Once the indexing system is selected, the gateway system 230 creates a 
connection object representing the connection between the client computer 170 and the 
selected indexing system (e.g., 218) (step 337). As seen in FIG. 5, a typical connection 
object 500 may include a variety of data fields. A next field 510 could be used where 
connection objects are stored by the gateway in a list structure. Connection objects will 
also track the origin and destination of the connection in terms of foreign IP address 
530 and port 550 and local IP address 520 and port 540. A delta field 560 may be used 
to hold a statically calculated value used to modify checksums in packets translated by 
the gateway system 230 as more fully described below. The gateway may store one or 
more such connection objects representing connections between clients 170 and hosts 
within the server environment 200. These connection objects may be organized in a 
variety of ways including a linked-list, a static array, a dynamic array or other storage 
structure known to those skilled in the art. 

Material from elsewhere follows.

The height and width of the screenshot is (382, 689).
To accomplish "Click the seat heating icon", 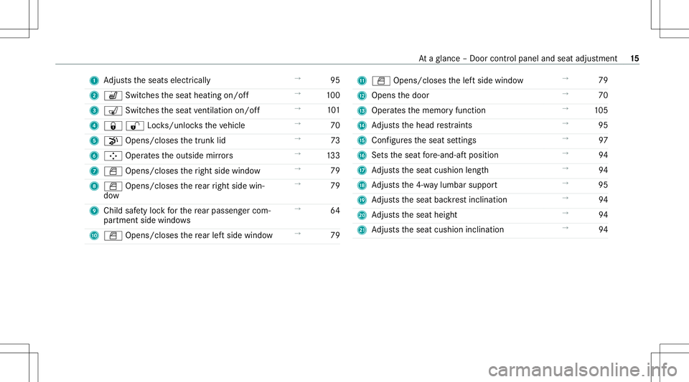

In this embodiment, all file requests are assumed to be directed to a single 
virtual server having a single logical IP address and port. Where the server 
environment 200 includes multiple virtual servers, multiple sets of connection objects 
may be used by the gateway to differentiate file access requests directed at the distinct 
virtual servers. In such an instance, the gateway will use the destination address and 
port of the received file access request to determine which set of connection objects to 
utilize. Use of a gateway as described in aforementioned U.S. Patent 5,793,763 would 
also be possible where each translation slot would correspond to a single virtual server 
and the connection objects stored with the translation slot would correspond to 
particular file requests made of that virtual server. The various virtual servers may 
each have its own indexing and/or storage subsystem, may share common indexing 
and/or storage subsystem or may mix shared and private indexing or storage systems. 
In a preferred embodiment, each file access request triggers the creation of a new 
connection object corresponding to the foreign host and foreign port designated in the 
request.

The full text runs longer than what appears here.